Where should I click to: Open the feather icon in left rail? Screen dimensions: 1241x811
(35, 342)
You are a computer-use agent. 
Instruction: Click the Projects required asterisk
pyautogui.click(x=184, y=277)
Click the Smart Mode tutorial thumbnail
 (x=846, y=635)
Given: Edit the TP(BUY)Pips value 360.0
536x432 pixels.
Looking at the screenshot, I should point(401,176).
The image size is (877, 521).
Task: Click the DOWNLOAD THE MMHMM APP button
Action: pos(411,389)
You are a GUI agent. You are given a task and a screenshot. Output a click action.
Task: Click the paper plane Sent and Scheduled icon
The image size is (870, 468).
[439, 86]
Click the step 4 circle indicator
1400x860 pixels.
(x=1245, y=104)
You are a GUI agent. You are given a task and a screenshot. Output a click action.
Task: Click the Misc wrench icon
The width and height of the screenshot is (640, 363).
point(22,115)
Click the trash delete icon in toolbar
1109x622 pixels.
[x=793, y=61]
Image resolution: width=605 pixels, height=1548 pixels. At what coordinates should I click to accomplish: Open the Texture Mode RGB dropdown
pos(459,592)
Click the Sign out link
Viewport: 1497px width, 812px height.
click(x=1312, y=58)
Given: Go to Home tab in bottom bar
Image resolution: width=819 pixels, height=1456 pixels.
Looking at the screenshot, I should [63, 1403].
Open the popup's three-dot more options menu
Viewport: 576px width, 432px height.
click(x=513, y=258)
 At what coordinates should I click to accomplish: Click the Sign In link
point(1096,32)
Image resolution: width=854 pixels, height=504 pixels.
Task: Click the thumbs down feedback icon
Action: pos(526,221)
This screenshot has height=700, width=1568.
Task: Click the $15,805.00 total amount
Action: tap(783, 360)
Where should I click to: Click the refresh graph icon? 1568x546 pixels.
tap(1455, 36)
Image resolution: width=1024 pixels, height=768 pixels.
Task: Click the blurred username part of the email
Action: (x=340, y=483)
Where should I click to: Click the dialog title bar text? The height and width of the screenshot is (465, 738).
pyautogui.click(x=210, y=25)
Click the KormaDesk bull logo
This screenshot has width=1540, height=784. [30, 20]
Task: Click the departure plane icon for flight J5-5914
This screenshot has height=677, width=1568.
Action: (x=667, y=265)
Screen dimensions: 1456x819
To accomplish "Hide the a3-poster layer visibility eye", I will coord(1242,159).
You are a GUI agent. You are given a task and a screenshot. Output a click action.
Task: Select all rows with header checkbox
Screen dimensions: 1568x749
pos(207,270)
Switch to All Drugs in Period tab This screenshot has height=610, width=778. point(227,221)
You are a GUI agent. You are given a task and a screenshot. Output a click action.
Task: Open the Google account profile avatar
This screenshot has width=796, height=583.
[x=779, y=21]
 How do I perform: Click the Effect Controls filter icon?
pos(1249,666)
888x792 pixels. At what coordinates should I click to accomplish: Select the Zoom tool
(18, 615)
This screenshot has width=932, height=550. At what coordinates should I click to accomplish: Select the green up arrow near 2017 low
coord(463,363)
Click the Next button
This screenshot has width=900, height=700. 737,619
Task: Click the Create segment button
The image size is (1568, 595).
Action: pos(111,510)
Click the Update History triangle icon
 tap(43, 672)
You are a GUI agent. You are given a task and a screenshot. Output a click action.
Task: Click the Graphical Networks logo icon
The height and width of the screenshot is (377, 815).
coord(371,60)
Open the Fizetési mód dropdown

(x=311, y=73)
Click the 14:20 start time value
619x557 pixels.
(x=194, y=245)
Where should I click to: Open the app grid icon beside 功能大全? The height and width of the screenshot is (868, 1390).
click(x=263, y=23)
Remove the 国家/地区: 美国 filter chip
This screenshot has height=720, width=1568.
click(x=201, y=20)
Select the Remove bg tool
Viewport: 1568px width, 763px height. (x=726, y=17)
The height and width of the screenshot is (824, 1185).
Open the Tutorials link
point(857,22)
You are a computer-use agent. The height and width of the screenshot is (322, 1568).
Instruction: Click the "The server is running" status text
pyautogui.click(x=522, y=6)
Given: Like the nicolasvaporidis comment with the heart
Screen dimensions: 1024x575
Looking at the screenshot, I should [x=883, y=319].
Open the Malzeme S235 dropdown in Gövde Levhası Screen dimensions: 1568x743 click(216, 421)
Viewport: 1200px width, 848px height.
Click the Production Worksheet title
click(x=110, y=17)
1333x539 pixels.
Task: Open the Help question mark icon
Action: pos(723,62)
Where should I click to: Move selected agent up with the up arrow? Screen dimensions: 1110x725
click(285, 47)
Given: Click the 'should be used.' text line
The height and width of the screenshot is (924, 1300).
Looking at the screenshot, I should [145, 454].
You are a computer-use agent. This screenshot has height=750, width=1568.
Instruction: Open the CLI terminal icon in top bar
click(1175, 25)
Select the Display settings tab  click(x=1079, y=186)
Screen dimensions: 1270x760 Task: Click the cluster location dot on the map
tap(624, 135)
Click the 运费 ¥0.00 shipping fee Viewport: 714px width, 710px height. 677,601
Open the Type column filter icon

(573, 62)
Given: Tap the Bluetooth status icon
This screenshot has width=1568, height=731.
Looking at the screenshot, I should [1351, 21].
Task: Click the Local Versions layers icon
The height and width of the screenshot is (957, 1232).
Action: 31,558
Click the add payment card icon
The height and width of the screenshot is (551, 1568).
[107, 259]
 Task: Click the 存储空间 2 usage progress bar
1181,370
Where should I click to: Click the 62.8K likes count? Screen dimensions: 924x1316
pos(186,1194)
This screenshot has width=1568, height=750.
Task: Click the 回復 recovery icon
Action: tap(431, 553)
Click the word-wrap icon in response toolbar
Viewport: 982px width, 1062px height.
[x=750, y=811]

----

◆ **WHAT TO PRODUCE**: Can you render the data above as a Markdown table with the columns "Row" and "Line", starting with the first line and going on through the line with "(x=846, y=635)", and leaving out any blank lines?

◆ **ANSWER TO THIS PROBLEM**:
| Row | Line |
|---|---|
| 1 | Where should I click to: Open the feather icon in left rail? Screen dimensions: 1241x811 |
| 2 | (35, 342) |
| 3 | You are a computer-use agent.  |
| 4 | Instruction: Click the Projects required asterisk |
| 5 | pyautogui.click(x=184, y=277) |
| 6 | Click the Smart Mode tutorial thumbnail |
| 7 |  (x=846, y=635) |